Qui était Yann Piat? Les policiers ayant besoin de cerner sa personnalité pour commencer leurs investigations, un document émis par la Direction centrale de la Pj, sans doute inspiré de sa "notice" élaborée par les Renseignements généraux, retrace la vie de la victime et décrit le contexte hyérois dans lequel elle évoluait. Rougeot, lui, se promène sans vergogne avec le document. Il possède en plus une étude confidentielle complète sur les opérations immobilières engagées dans la presqu'île de Giens, sur lesquelles les RG de Marseille travaillent depuis 1992! De quoi bien appréhender le contexte.

Le reste, c'est la fiche classique. Yann Piat est née le 12 juin 1949 à Saigon, elle a deux filles, Laetitia et Angélique, issues de deux mariages. Deux fois divorcée, elle n'est pas remariée. En juin 1988, elle est élue députée du Front national, mais comme elle critique Jean-Marie Le Pen, son parrain, pour son odieux jeu de mots sur "Durafour crématoire" (du nom de l'ancien ministre Michel Durafour), elle est exclue du FN en 1989. Elle adhère alors au parti républicain. Candidate aux élections législatives de mars 1993 sous l'étiquette UDF-RPR, elle affronte une "primaire" très délicate. Le conseiller général de Hyères, Joseph Sercia, ancien suppléant de François Léotard, se présente contre elle. Mais Piat, avec 42,40 % des suffrages exprimés lors d'une triangulaire facile, retrouve son siège au Palais-Bourbon. Le conflit qui l'a opposée à Joseph Sercia, surnommé "Monsieur Jo " par ses admirateurs, s'est révélé intense et émaillé d'incidents souvent violents, la plupart ayant fait l'objet de procédures judiciaires.

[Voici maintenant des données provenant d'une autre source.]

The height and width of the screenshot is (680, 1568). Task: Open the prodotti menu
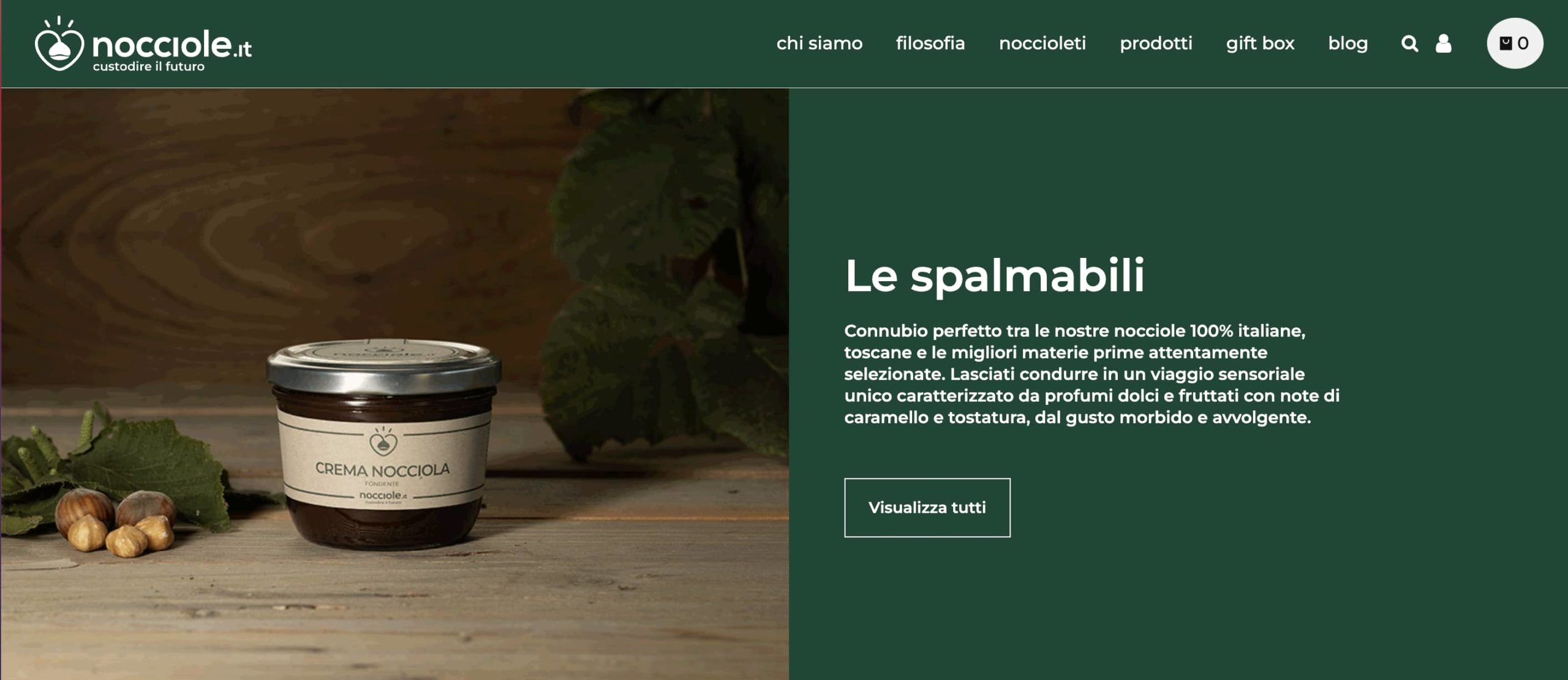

Selon le rapport policier, l'hostilité contre Yann Piat se serait manifesté au moins deux fois de manière violente.

D'abord le 18 janvier 1993, par le jet d'une grenade contre sa permanence électorale, à Hyères, un engin qui n’avait heureusement pas explosé. Puis, le 16 mars 1993, par la perturbation du meeting de clôture de sa campagne électorale, tenu dans la salle de l'Espace 3000 à Hyères. Les responsables des incidents, identifiés par la Pj de Toulon, s'appellent Paul Grimaldi et Michel Guigou. Le premier ayant demandé au second de mettre la pagaille dans le meeting, Guigou avait pris la tête d'une équipe de " colleurs d'affiches" recrutés parmi le personnel et les habitués d'une boite de nuit, Le Cosmos. Ce dernier incident étant encore à I)instruction, les policiers contactent leurs collègues chargés de l'enquête afin de déterminer pour qui Grimaldi "roule" politiquement. S'il penche du côté de Sercia, l'élément "commanditaire-hommes de main pour une action violente" pourrait être envisagé. À partir des renseignements communiqués, ils s'orientent dans deux directions : la mouvance Sercia- Cosmos d'un côté, et les truands proches de Fargette de l'autre (1).

(1) Rapport de synthèse du patron de la Division criminelle et de la répression du banditisme de Marseille du 5 octobre 1995.

À noter que les policiers se contenteront de ces deux pistes et n'en exploreront pas de troisième.

Les enquêteurs, avec les journalistes dans leur sillage, se replongent dans cette tonitruante campagne législative, laquelle a vu Joseph Sercia, vice-président du Conseil général, pied-noir d'origine sicilienne, naguère allié de Yann Piat, devenir son adversaire politique le plus acharné. Un élu UDF de la région se rappelle d'ailleurs que, lors des incidents de l'Espace 3000, des proches de Yann Piat avaient téléphoné au commissariat, sans que les fonctionnaires prennent la peine de se déplacer (2). Etait-ce pour ne pas déplaire à "Monsieur Jo"? Le doute avait plané, […]

(2) Entretien entre jean-Michel Verne et Bernard Jacquier.